Aim of the Project: The aim of this study is to preprocess near real-life data, conduct explanatory data analysis on the data set, and build a predictive model that will predict the success measure of a mobile game.
Moreover, acknowledging the fact that much simpler models may be used for data that is mostly tabular and has a low amount of instances to learn deep representations, it is intended to use additional unstructured data like text and images to gain hands-on experience in implementing various neural network architectures via TensorFlow.
Data Summary: Data contains information about games that were scraped from Google Play Store. It contains different types of data like numerical, categorical (nominal & ordinal), text, and image.
- Find raw data at data/data_raw.csv
- Find preprocessed data at data/data_pp.csv
- Find image data at data/icon_png
Data Description:
Column Name | Description |
---|---|
Name | Name of the game |
Number of Rating | Total number of ratings |
Genre | Genre of the game |
Rating | Rating of the game |
Price | Price of the game ($) |
Description | Description of the game |
Updated | Last update date |
Size | Size of the game (MB) |
Installs | Total installs up to a current day (not continuous) |
Current Version | Current version of the game |
Requires Android | Required min Android version |
Content Rating | Targeted audience |
Offered By | Developer of the game |
Interactive Elements | Additional feature of the game |
In-app Products | Premium services within the app |
Success measure (Target Variable): Instead of taking Rating or Installs as one target variable a combination of those two variables is created.
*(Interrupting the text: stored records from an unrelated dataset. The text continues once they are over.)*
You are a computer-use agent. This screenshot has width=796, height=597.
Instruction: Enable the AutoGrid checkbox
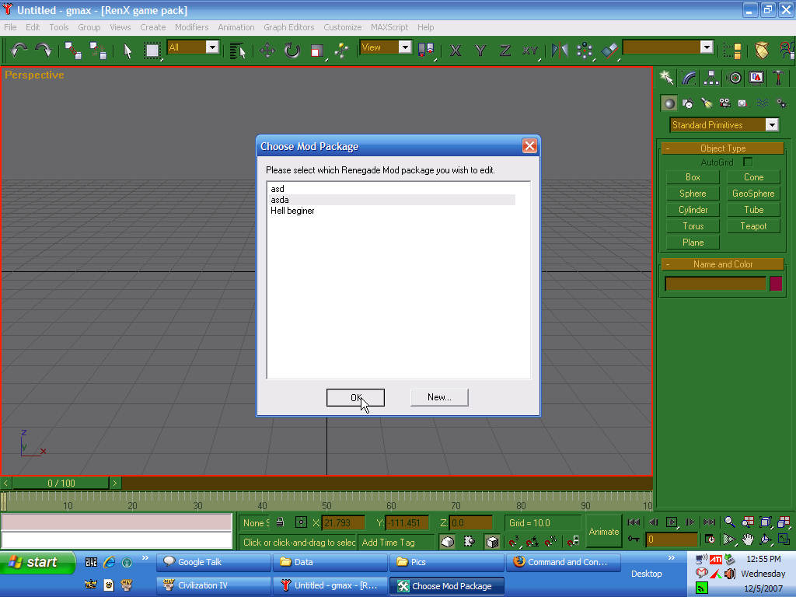coord(748,162)
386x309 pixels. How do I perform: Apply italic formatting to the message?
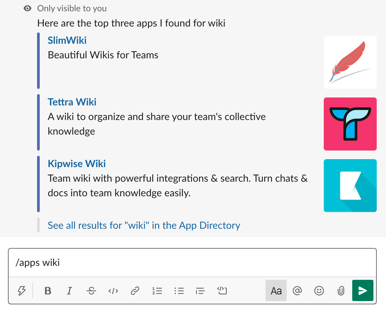(69, 291)
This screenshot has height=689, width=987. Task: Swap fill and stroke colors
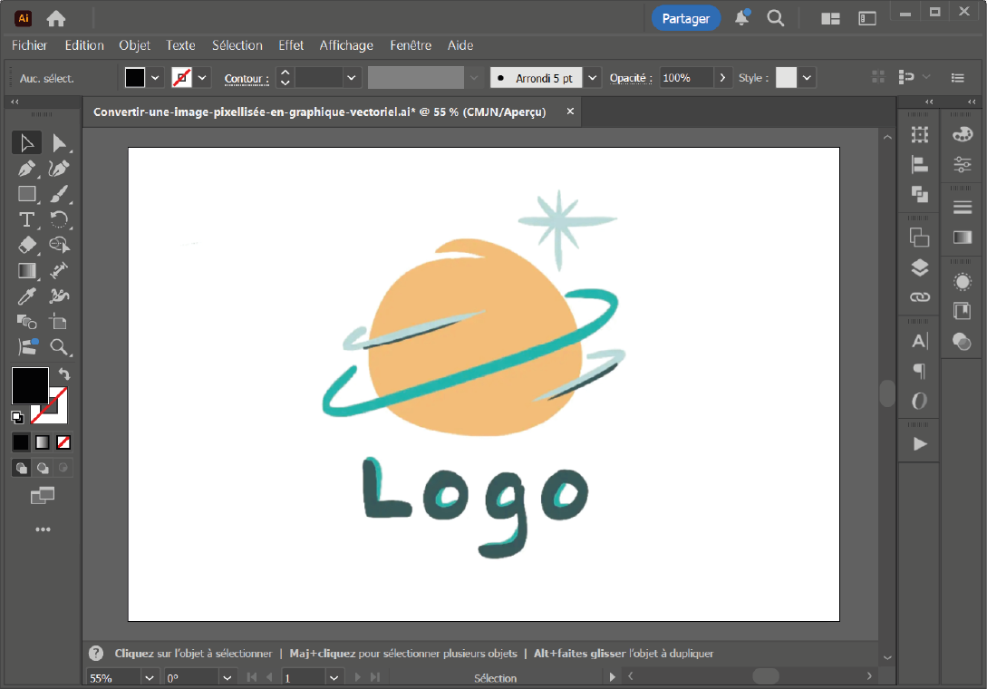tap(64, 374)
Rating is multiplied by a log base of 10 Installs. Log base 10 is taken because there is an excessive gap between the Installs and the range of those two measures needs to be close.
In every Jupyter Notebook file, operations and motivations are explained in detail.
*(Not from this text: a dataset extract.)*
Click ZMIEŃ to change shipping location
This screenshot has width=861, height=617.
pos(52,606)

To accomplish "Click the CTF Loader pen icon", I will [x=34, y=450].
- Find the scraper at 1. Scraper.ipynb
- Data is scraped from Google Play Official Website by using the BeautifulSoup module.
- Find the preprocessing and explanatory data analysis steps at 2. Preprocess EDA.ipynb
- Since there are many HTML elements, data is preprocessed and manipulated before feeding it to models.
- Also preprocessed data are visualized and some of the features' descriptive statistics are observed to gain insights.
- Find the NLP MODEL at 3.1. NLP_Model.ipynb
- Text data is preprocessed, normalized, tokenized, and then trained on LSTM and Dense layers. Trained model is saved to be used in next Notebook.
(The original author of this notebook is my good fellow Ahmet Arif Turkmen who has excellent skills in NLP. However, I altered the architecture of the model that enables pre-training on the text with Descriptions and used the embedding of a pre-trained model in the training of Feed Forward Neural Network with tabular features which ended up increasing the model's performance)
- Find the Final Models at 3.2. Final Models.ipynb
- With benchmarks of different algorithms like KNN and Random Forrest, neural network models are trained and evaluated in the same training-test sets.